Il aura fallu presque deux mois depuis le
départ brutal de Robert, le 22 mai 2007, pour que je puisse
enfin prendre le clavier pour tenter d'écrire ces quelques
lignes, tant ce départ m'a bouleversé et me bouleverse
encore. C'est que Robert était un ami, au sens fort du
terme. Il fut également mon mentor (aussi mon patron, de
1989 à 1993), alors qu'il fit de moi son conseiller et
son éditeur numérique. Avec Robert, l'amitié
n'était jamais au chômage ! Elle était interactive,
productive, jubilante, exigeante et vive.
Robert et moi n'aurions jamais dû nous rencontrer. Professeur
des universités en géographie, éminent glaciologue,
il uvrait dans des domaines si éloigné des
miens... Par ailleurs, il adorait la montagne que je ne supportais
pas (sensation d'écrasement et d'étouffement). C'est
que Robert n'était pas un glaciologue de salon, beau parleur
pour les plateaux de télévision. Il avait arpenté
les grands glaciers de la planète comme en témoignent
les ouvrages qu'il nous laisse et les photographies qu'il m'avait
demandé de publier sur le web (voir l'album photo de Robert
Vivian - ainsi qu'articles et biobibliographie - accessible depuis
l'écran d'accueil du site www.pognant.net et sur www.virtedit.org).
J'ai connu Robert au milieu des années 80, grâce
à son fils Christophe (avec qui je travaillais ponctuellement
à l'époque héroïque du vidéodisque)

Consignes de travail
**1)** Réécrivez tout le passage de l'hommage à Robert qui va de « Robert et moi » jusqu'à « et sur www.virtedit.org). », en remplaçant « glaciologue » par « géologue ».
**2)** D'après l'hommage à Robert, à quelle date Robert est-il parti brutalement ?
**3)** Poursuivez l'hommage à Robert à partir de la dernière phrase donnée.

Matériel fourni

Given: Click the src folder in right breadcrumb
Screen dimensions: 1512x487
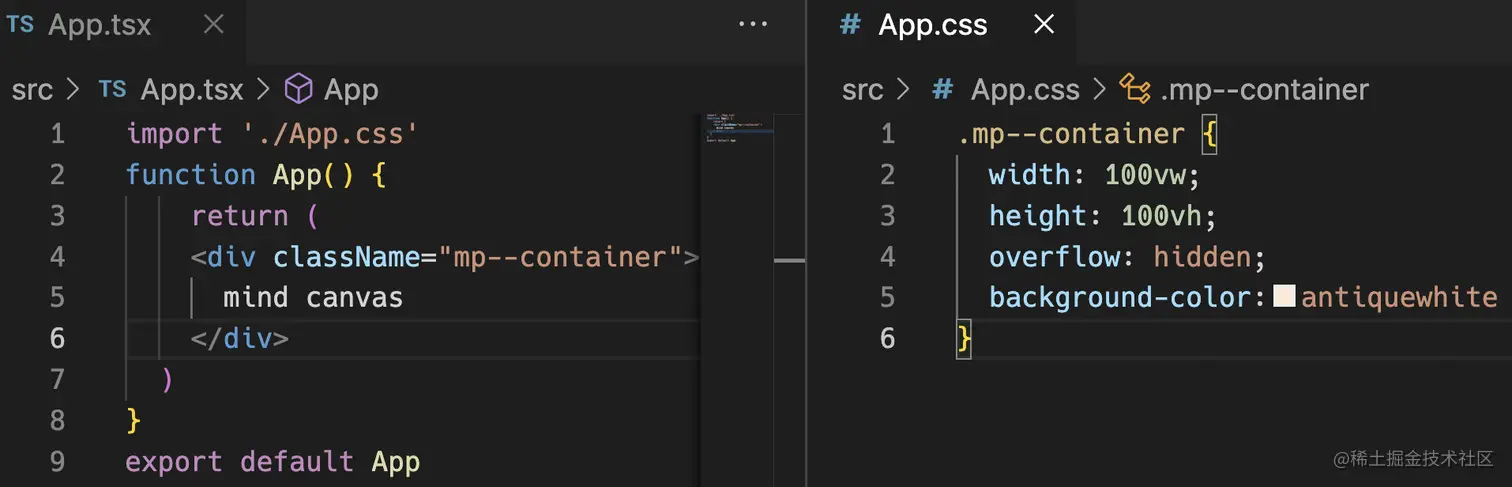Looking at the screenshot, I should pos(862,90).
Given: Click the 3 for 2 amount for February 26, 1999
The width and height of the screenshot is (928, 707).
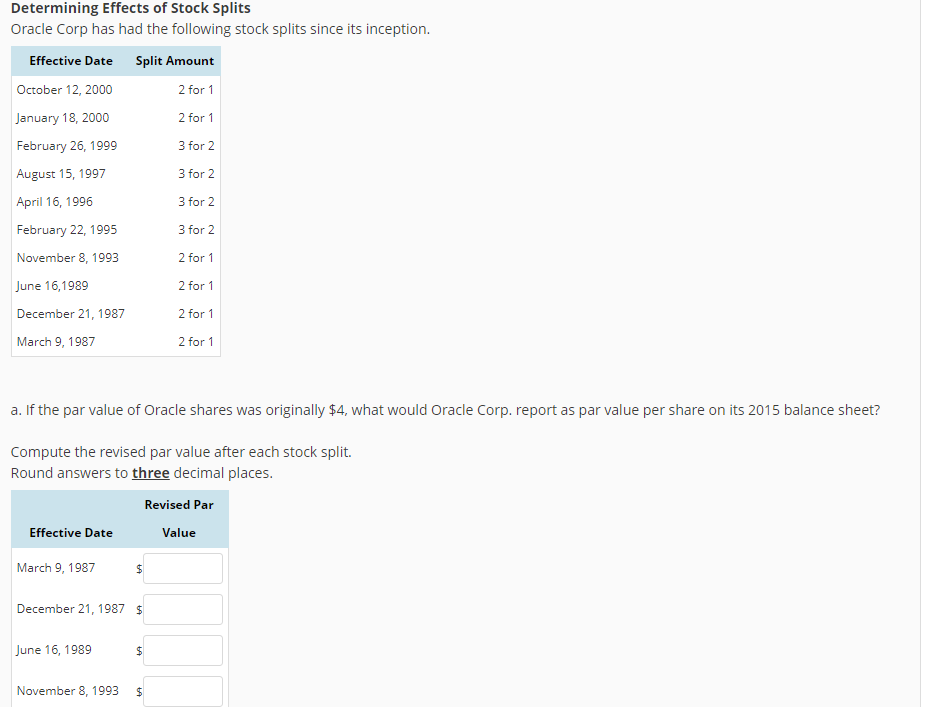Looking at the screenshot, I should 196,145.
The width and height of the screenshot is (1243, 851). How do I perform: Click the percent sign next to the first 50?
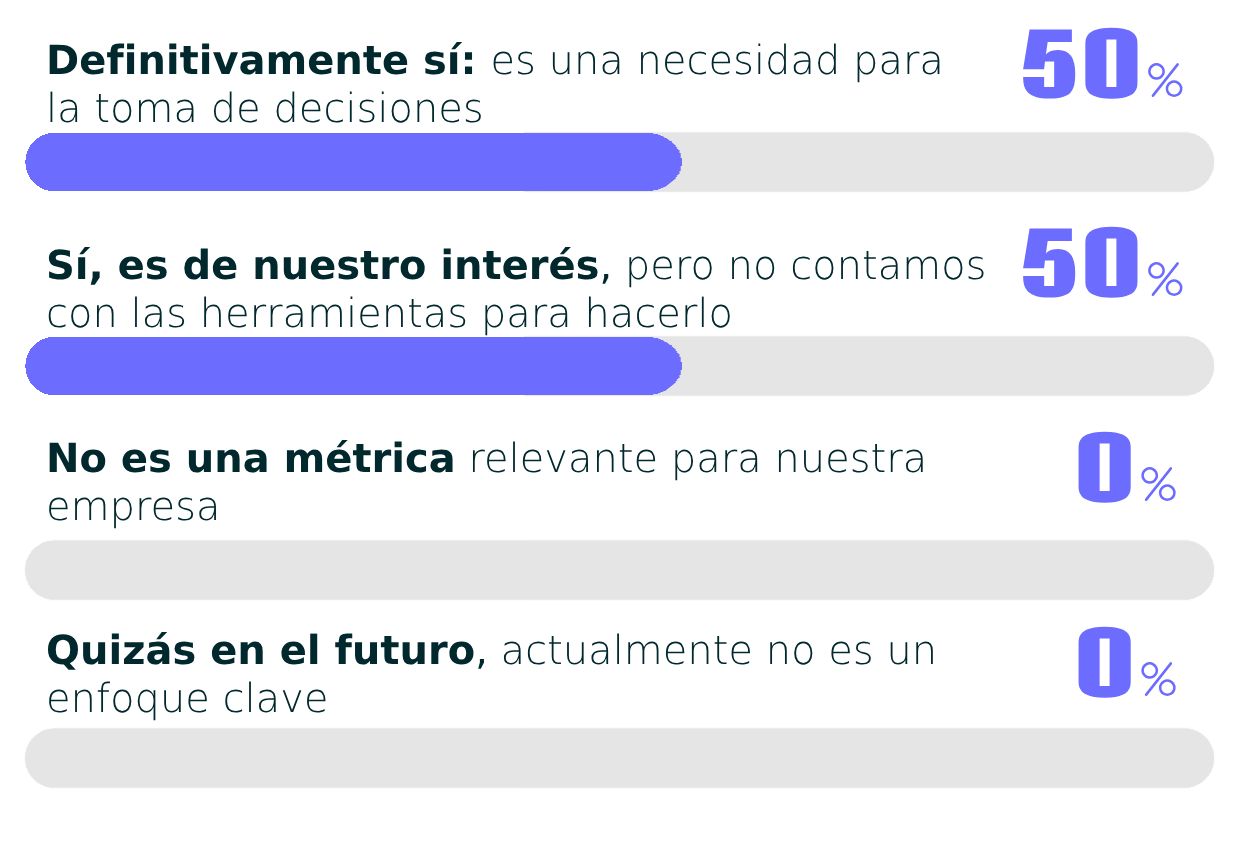click(1165, 80)
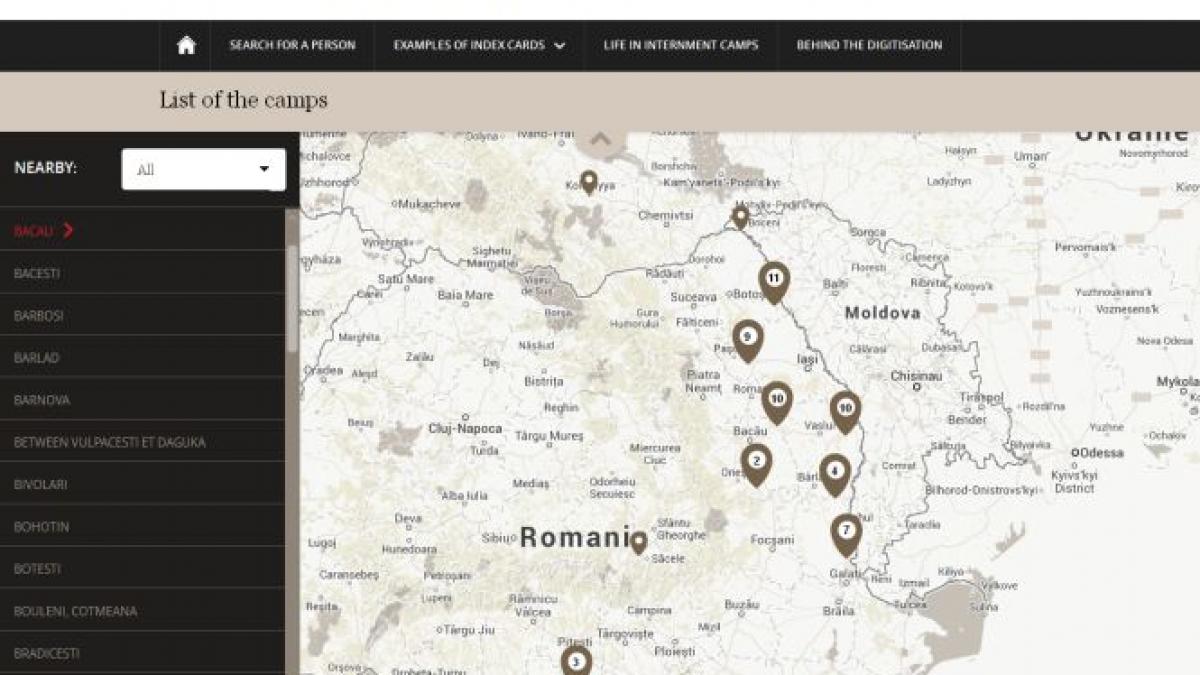Screen dimensions: 1200x675
Task: Select the cluster marker 10 near Vaslui
Action: [x=845, y=405]
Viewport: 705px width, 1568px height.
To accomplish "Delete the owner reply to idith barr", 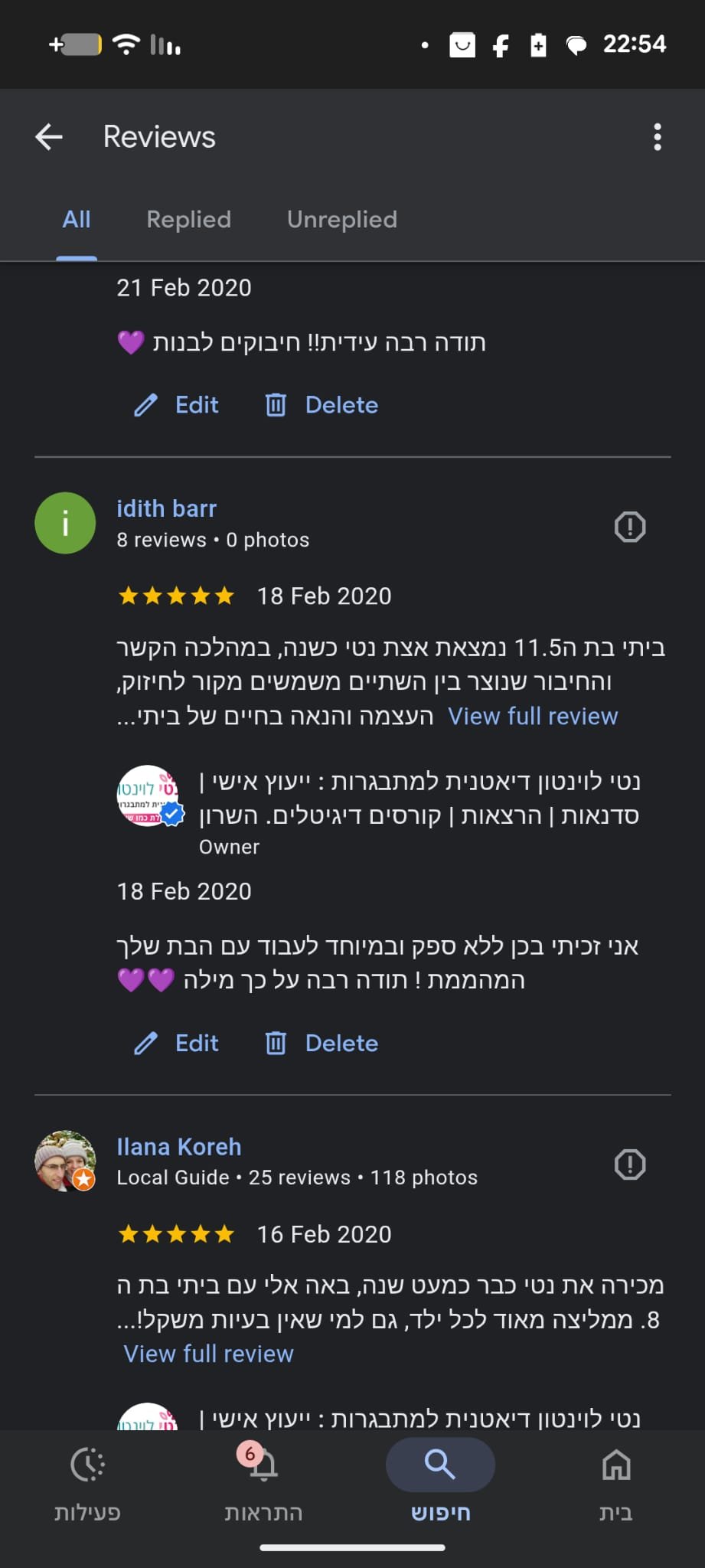I will point(322,1043).
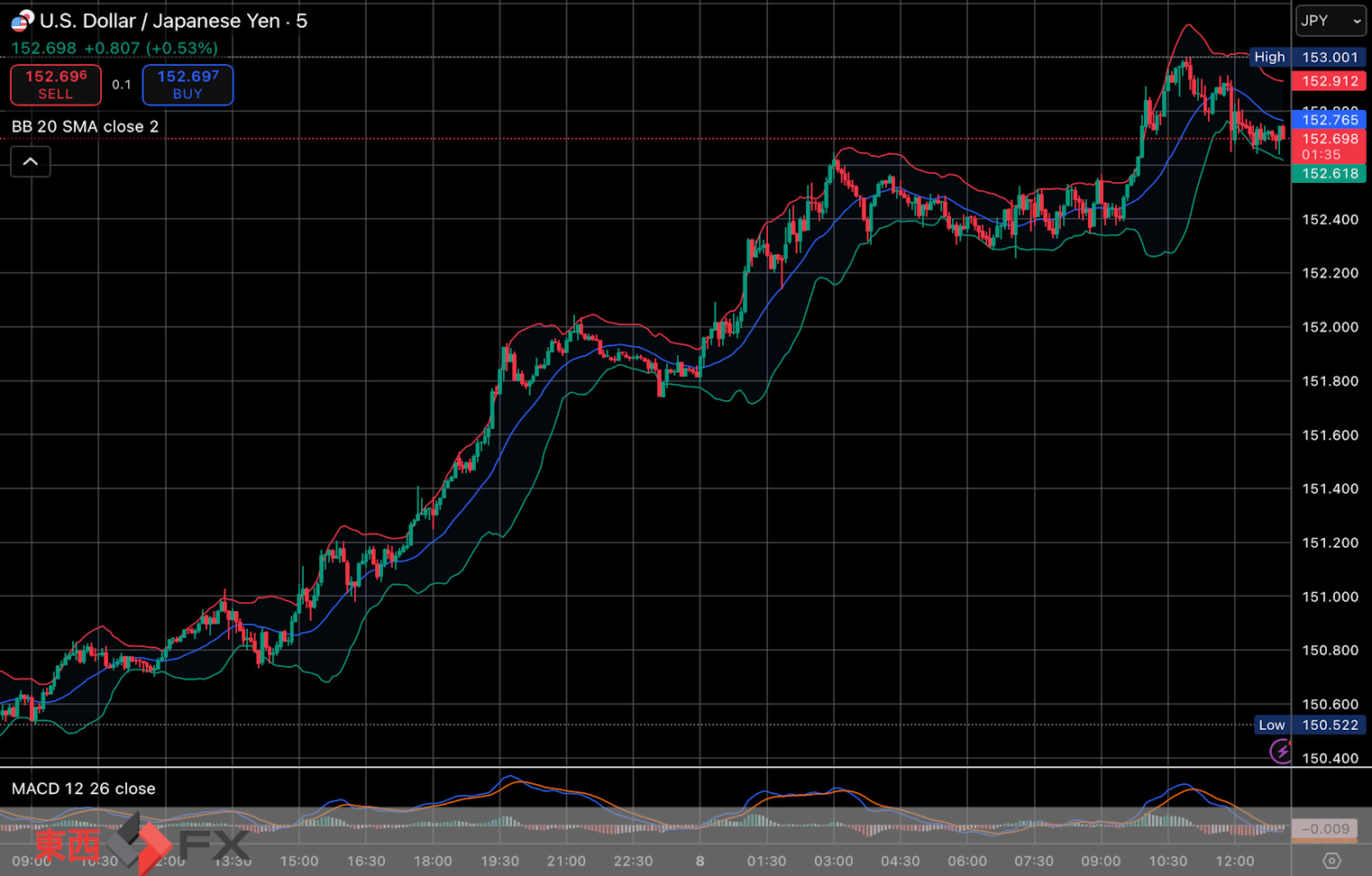
Task: Click the USD/JPY flag icon
Action: [22, 21]
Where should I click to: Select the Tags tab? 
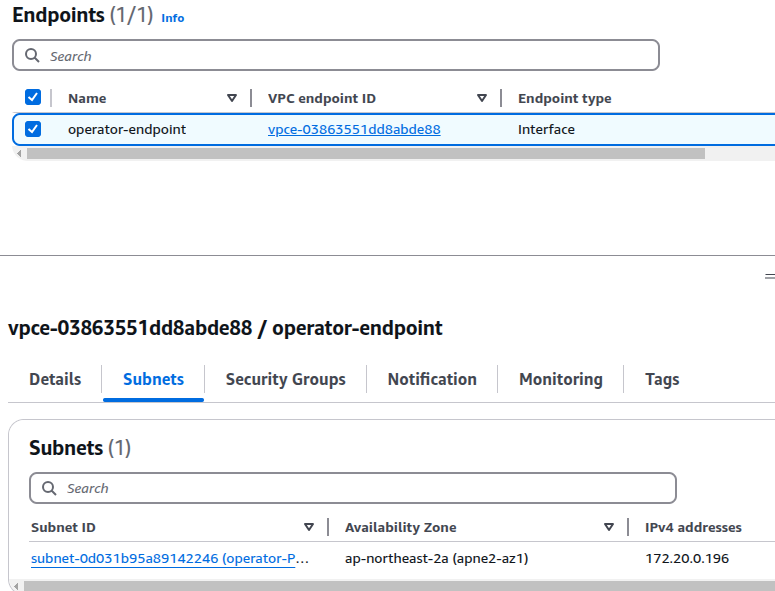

Réponses attendues
**1)**
Robert et moi n'aurions jamais dû nous rencontrer. Professeur
des universités en géographie, éminent géologue,
il uvrait dans des domaines si éloigné des
miens... Par ailleurs, il adorait la montagne que je ne supportais
pas (sensation d'écrasement et d'étouffement). C'est
que Robert n'était pas un géologue de salon, beau parleur
pour les plateaux de télévision. Il avait arpenté
les grands glaciers de la planète comme en témoignent
les ouvrages qu'il nous laisse et les photographies qu'il m'avait
demandé de publier sur le web (voir l'album photo de Robert
Vivian - ainsi qu'articles et biobibliographie - accessible depuis
l'écran d'accueil du site www.pognant.net et sur www.virtedit.org).

**2)** Le 22 mai 2007.

**3)**
et qui nous a fait nous rencontrer. Le courant est immédiatement
passé entre nous et nous avons commencé à
envisager diverses collaborations. Ce qui intéressait Robert
chez moi, je crois, c'était, d'une part, mes compétences
dans le domaine des TIC (Technologies d'Information et de Communication)
et, d'autre part, mon goût et ma maîtrise de l'écriture
(j'avais entre autres été correcteur-préparateur
pour les maisons d'édition).
Ce goût de l'écriture, du verbe juste, du mot sonnant
et trébuchant, cela, c'était quelque chose que nous
partagions et qui participait grandement à notre amicale
complicité. Il poussa loin ce goût de l'écriture
en publiant quelques romans dans lesquels la montagne fut toujours
protagoniste.
Robert m'entraîna avec lui dans la belle aventure de l'Observatoire
Loire. Quelle gageure ! Missionné par le ministère
de l'Environnement, notre ami fut chargé en 1989 de monter
un outil permettant d'offrir une gestion globale du plus grand
bassin versant français (1/5e du territoire !), à
savoir le bassin ligérien, en mettant en avant les solidarités
de bassin, tant du point de vue géographique que culturel.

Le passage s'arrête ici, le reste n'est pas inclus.